DDLC - Triage
In detection engineering, effective triage is key to prioritizing and addressing security threats efficiently. As the second phase in the detection engineering process, triage involves assessing and ranking alerts based on factors like threat severity, alignment, coverage, and active exploit presence. By thoughtfully triaging each alert, detection engineers can focus their resources on the most pressing and impactful threats, optimizing security efforts.
Breaking Down the Triage Considerations
Each consideration in the triage process plays a vital role in assigning priority levels to security alerts.
1. Threat Severity
Severity assesses the potential impact of a threat on your organization if left undetected. High-severity threats are those that could cause significant harm, such as breaches of sensitive data or disruptions to critical infrastructure. Generally, the closer the threat is to the end of the kill chain, the higher its severity. However, certain operational factors, like detecting a honeypot breach, can also influence severity.
Severity Levels:
Low Severity: A passive threat with potential for future harm (e.g., recon scanning public-facing ports).
Medium Severity: An active threat in its early stages (e.g., phishing email not yet opened).
High Severity: A direct and impactful threat (e.g., ransomware payload execution).
2. Organizational Alignment
Organizational alignment refers to how relevant a threat is to your specific organization, industry, or technology stack. It’s informed by threat intelligence that helps assess whether the adversary’s targets align with the assets you protect.
Organizational Alignment Levels:
0: Irrelevant threat (e.g., threat targeting an environment not used by your organization).
1: Unlikely to target your organization, but still possible.
2: Widespread or unpredictable threat (e.g., mass phishing campaigns).
3: Directly targeted threat based on intelligence and observations.
3. Detection Coverage
Detection coverage evaluates how well your current detection mechanisms can identify the threat across different parts of the environment, such as networks, endpoints, or applications. This step helps avoid duplication and ensures that resources are directed toward areas where new or enhanced detection capabilities are necessary.
Detection Coverage Levels:
0: Coverage already exists comprehensively.
1: Improvements are possible.
2: New detection is needed to fill a gap.
4. Availability of Active Exploits
The presence of active exploits significantly influences a threat’s priority. If exploits for a detected vulnerability are known and actively used, the urgency to address the threat rises, as it may pose an immediate risk to the environment.
Active Exploits Scoring:
Relevance:
0: Not vulnerable.
1: Vulnerable but a patch exists.
2: Vulnerable and no patch is available.
Prevalence:
1: No known exploit or observed in-the-wild activity.
2: Some in-the-wild activity, but no public exploit code.
3: Public exploit code exists, and active use is confirmed.

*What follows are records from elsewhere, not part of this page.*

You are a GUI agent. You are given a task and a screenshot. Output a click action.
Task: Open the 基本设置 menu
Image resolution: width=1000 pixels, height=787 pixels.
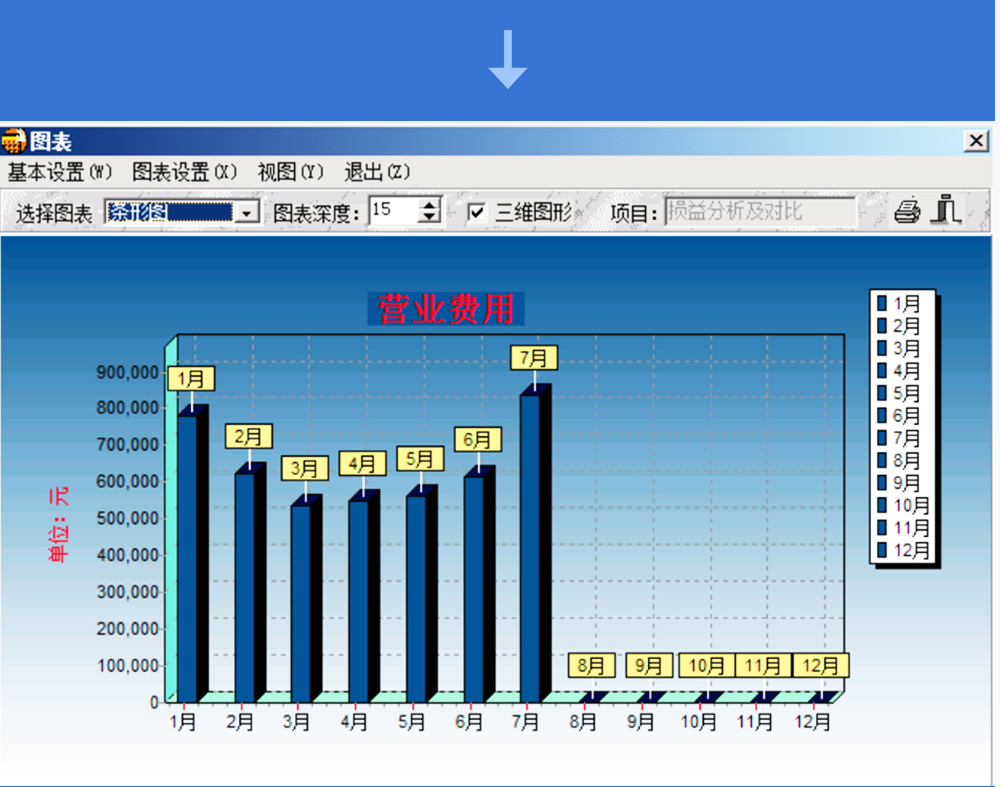point(60,172)
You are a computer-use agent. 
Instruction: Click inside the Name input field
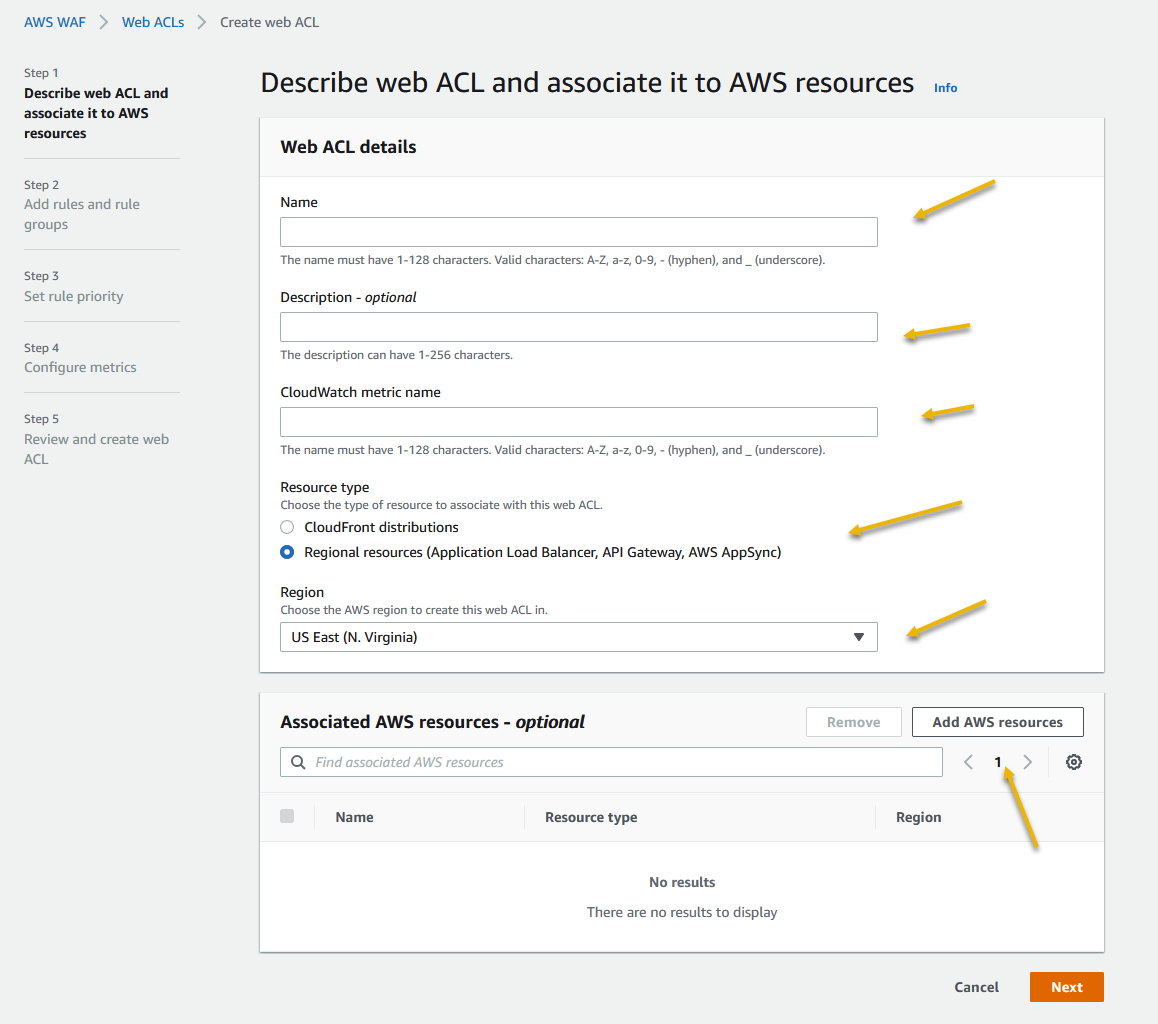(x=578, y=231)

Calculating Detection Priority
Once each element has been assessed, you can calculate an overall priority score to help guide the response.
Priority Scoring Formula
The priority score is calculated as follows:
Priority Score = Threat Severity + Organizational Alignment + Detection Coverage + (Relevance + Prevalence)
This total helps determine the overall urgency of the detection requirement.
Priority Levels
Informational (1-4): Low-impact alerts that don’t require immediate attention.
Low (5-6): Minor threats; monitor but don’t require rapid response.
Medium (7-9): Moderate threats needing attention but not urgent.
High (10-12): Serious threats; act swiftly to mitigate.
Critical (13): Critical, time-sensitive threats requiring immediate action.
Conclusion
By carefully following the triage considerations and calculating a clear priority score, detection engineers can effectively rank security alerts, ensuring that resources and attention are directed toward the most critical threats first. This structured approach not only enhances the organization’s response to high-impact security incidents but also optimizes the detection engineering team’s efficiency and effectiveness.